What you will do —
- A) Answer these questions about the review of Rise of the Guardians, one answer per line, marked like the questions:
(i) Which film did the writer at one time consider an absolute favourite?
(ii) What other name is the Bogeyman given?
(iii) What happens to the Bunny's size as children stop believing?
- B) Reproduce the stretch of the review of Rise of the Guardians from "Rise of the Guardians (2012)" through "right. Nothing special.", word for word.
- C) Take the review of Rise of the Guardians further, picking up after its final sentence.

Quoted passage —
__________________________________________________
Rise of the Slightly Rubbish Guardians



“It is our job to protect the children of the world. For as long as they believe in us, we will guard them with our lives.”
Rise of the Guardians (2012)

How has Dreamworks Animation managed it? The studio behind such exceptional motion pictures as The Prince of Egypt, Shrek, and – a film which for some time enjoyed the status of being my absolute favourite – How to Train Your Dragon, has proved unable to persuade me, an unabashed fan of all things animated, to pay money to see any of their original-story releases (i.e. not including the sequel to HtTYD) for nearly the whole of the past five years. Trailers for such titles as Turbo, Home, and The Boss Baby have left me altogether uninspired to take a trip to the cinema.1 It probably doesn’t help that the last original-story release from the studio that I did see, Rise of the Guardians, was … well, it was all right. Nothing special.
The moon that constitutes Dreamworks Animation’s company logo appears in Rise of the Guardians practically as a character, which is entertainingly meta.
Rise of the Guardians is a dissonant, sprawling, hyperactive sort of a film featuring a coalition of childhood myths – Father Christmas, the Easter Bunny, the Tooth Fairy, the Sandman, and our protagonist Jack Frost – who collaborate in defence of the joyous, carefree nature of childhood against the newly-intensified fear-inducing activities of the Bogeyman, otherwise known as Pitch Black. Our heroes possess, between them, a wealth of highly powerful magic, so one wouldn’t have thought, perhaps, that one solitary adversary would present all that much of a threat, but the trouble is that the Guardians’ power has one fundamental weakness: it depends entirely on children believing in them.

Pitch’s strategy, therefore, is to sabotage the Guardians’ efforts to carry out those activities by which they make their existence known to children: he kidnaps all the Tooth Fairy’s subordinates so that they can no longer flit round collecting children’s teeth, he destroys the Easter bunny’s stock of painted eggs so that children attending Easter egg hunts are uniformly disappointed – and every time a child stops believing in a Guardian, said Guardian is weakened. So Tooth’s feathers begin to moult, and the Bunny is reduced from the size of an adult human to that of an ordinary rabbit.
__________________________________________________
Dataset section —
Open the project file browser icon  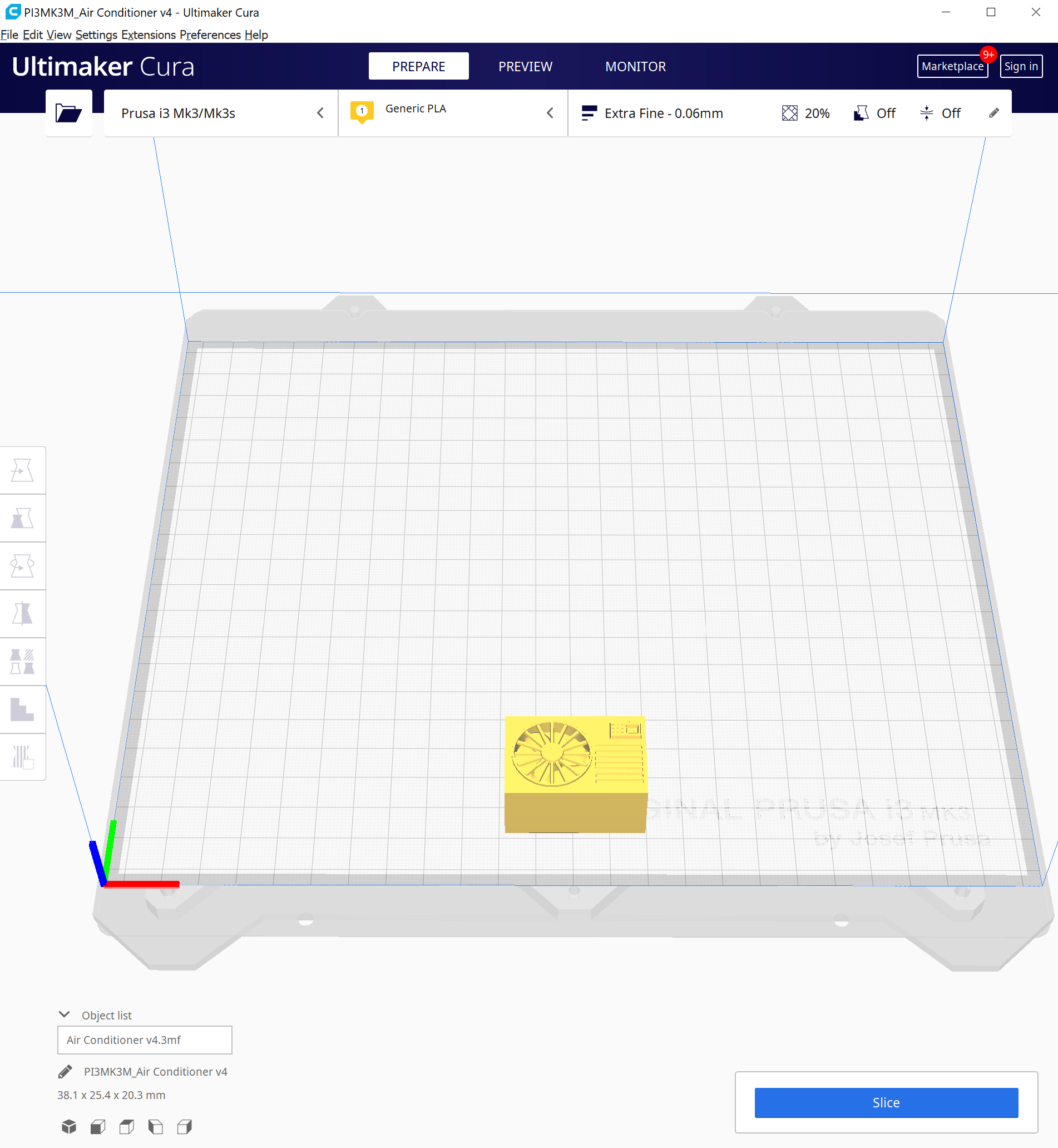[69, 113]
__________________________________________________
Task-by-task answers —
- A)
(i) How to Train Your Dragon
(ii) Pitch Black
(iii) The Bunny shrinks from the size of an adult human to that of an ordinary rabbit.

- B)
Rise of the Guardians (2012)

How has Dreamworks Animation managed it? The studio behind such exceptional motion pictures as The Prince of Egypt, Shrek, and – a film which for some time enjoyed the status of being my absolute favourite – How to Train Your Dragon, has proved unable to persuade me, an unabashed fan of all things animated, to pay money to see any of their original-story releases (i.e. not including the sequel to HtTYD) for nearly the whole of the past five years. Trailers for such titles as Turbo, Home, and The Boss Baby have left me altogether uninspired to take a trip to the cinema.1 It probably doesn’t help that the last original-story release from the studio that I did see, Rise of the Guardians, was … well, it was all right. Nothing special.

- C)
The big final showdown of the film sees our variously dilapidated heroes confront Pitch in a darkened suburban street. Beside them are a young boy called Jamie and a collection of his friends, whose help the Guardians have enlisted along the way.2

“You think a few children can help you?” Pitch mocks, backdropped by an army of shadowy nightmares. “Against this?”

Father Christmas attempts to lift his staff against Pitch, but stumbles. Jamie gasps, anxious, but Jack Frost and the Easter Bunny are quick to reassure him. “We’ll protect you, mate,” asserts the latter, rather incongruously in view of his puny size.

“Aw, you’ll protect them?” echoes Pitch. “But who’ll protect you?”

Nobody seems to have an answer, until we see a new resolve in Jamie’s eyes and he steps forward: “I will.” The other children soon follow his lead until there is a whole line of them standing in front of the Guardians.

Pitch, unperturbed, sends a stream of nightmares straight at them – but when Jamie thrusts out a hand against the nightmares, they turn into the golden good-dream sand of the Sandman, familiar to us from earlier in the film. The process continues and soon all the Guardians are looking a lot more like their usual selves, upon which they start employing the full force of their magical abilities against Pitch until he is defeated. The fact isn’t made totally clear, but I think we have to assume that when the golden sand goes whizzing all over the sky, it’s also causing numerous children to have dreams of such a sort that they start believing in the Guardians again, thereby empowering the Guardians to fulfil their duty of protecting those children from Pitch.
 
And this is probably about what you’d get if Father Christmas and the Sandman were for some reason conflated into one character...
In short, the Guardians are just as reliant on the children they are sworn to protect as the children are on them. This, indeed, forms the heart of the film’s storyline. And in this way, although the Guardians’ purpose, as stated in my opening quotation, may sound terribly grand and assertive, the gist of it turns out not to be ‘so long as the children of the world are young and naïve and vulnerable enough to have need of us, we will guard them with our lives’ so much as ‘we are literally entirely dependent on the children of the world believing in us in order to be able to exercise any of our powers of protection over them’. Which being so, is it even the Guardians who are really doing the protecting? Or are they arguably just a convenient external agency by means of which the children are, after all, able to protect themselves? One might, perhaps, characterise the relationship between the Guardians and the children as a mutually beneficial partnership, or even as a contract of service: the currency of belief buys the service of protection. In any case, it’s with the children, and their ability to choose to believe or not to, that the real power in the equation rests. All of which surely renders these supposedly mighty protectors called the Guardians a bit … well, a bit rubbish, frankly, doesn’t it?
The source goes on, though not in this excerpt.